Soba Noodle Salad
Ingredients:
120ml rice vinegar
40g caster sugar
½ tsp salt
2 garlic cloves, crushed
½ fresh red chilli, finely chopped
1 tsp toasted sesame oil
grated zest and juice of 1 lime
220ml sunflower oil
2 aubergines, cut into 2cm dice
250g soba noodles
1 large ripe mango, cut into 1cm dice or into 5mm thick strips
40g basil leaves, chopped (if you can get some use Thai basil, but much less of it)
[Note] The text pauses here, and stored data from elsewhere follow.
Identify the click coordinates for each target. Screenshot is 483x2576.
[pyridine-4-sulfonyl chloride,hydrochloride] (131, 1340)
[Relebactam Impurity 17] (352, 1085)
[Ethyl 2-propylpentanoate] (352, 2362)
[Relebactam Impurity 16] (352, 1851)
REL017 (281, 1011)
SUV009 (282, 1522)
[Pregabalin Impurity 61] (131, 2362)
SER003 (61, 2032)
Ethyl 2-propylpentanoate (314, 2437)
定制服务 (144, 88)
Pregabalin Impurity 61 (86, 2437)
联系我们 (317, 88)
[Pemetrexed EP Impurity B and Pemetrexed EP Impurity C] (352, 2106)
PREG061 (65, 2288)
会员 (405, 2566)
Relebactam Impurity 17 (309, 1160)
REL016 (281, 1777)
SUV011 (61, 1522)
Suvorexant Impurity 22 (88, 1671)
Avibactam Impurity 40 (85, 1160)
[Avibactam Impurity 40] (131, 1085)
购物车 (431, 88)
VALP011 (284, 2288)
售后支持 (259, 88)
40g coriander leaves, chopped
½ red onion, very thinly sliced
Method:
warm the vinegar, sugar and salt for up to 1 minute in a small pan, just until the sugar dissolves. remove from the heat and add the garlic, chile, and sesame oil. allow to cool, then add the lime zest and juice.
heat up the sunflower oil in a large pan and shallow-fry the eggplant in three or four batches. once golden brown, remove to a colander, sprinkle liberally with salt and leave to drain.
cook the noodles in boiling salted water, stirring occasionally. (they should take 5 to 8 minutes to become tender but still al dente.) drain and rinse well under cold water. shake off as much of the excess water as possible, then leave to dry on a dish towel.
in a large bowl, toss the noodles with the dressing, mango, eggplant, half of the herbs and the onion. You can now leave this aside for 1 to 2 hours.
when ready to serve add the rest of the herbs and mix well, then pile on a plate or in a bowl.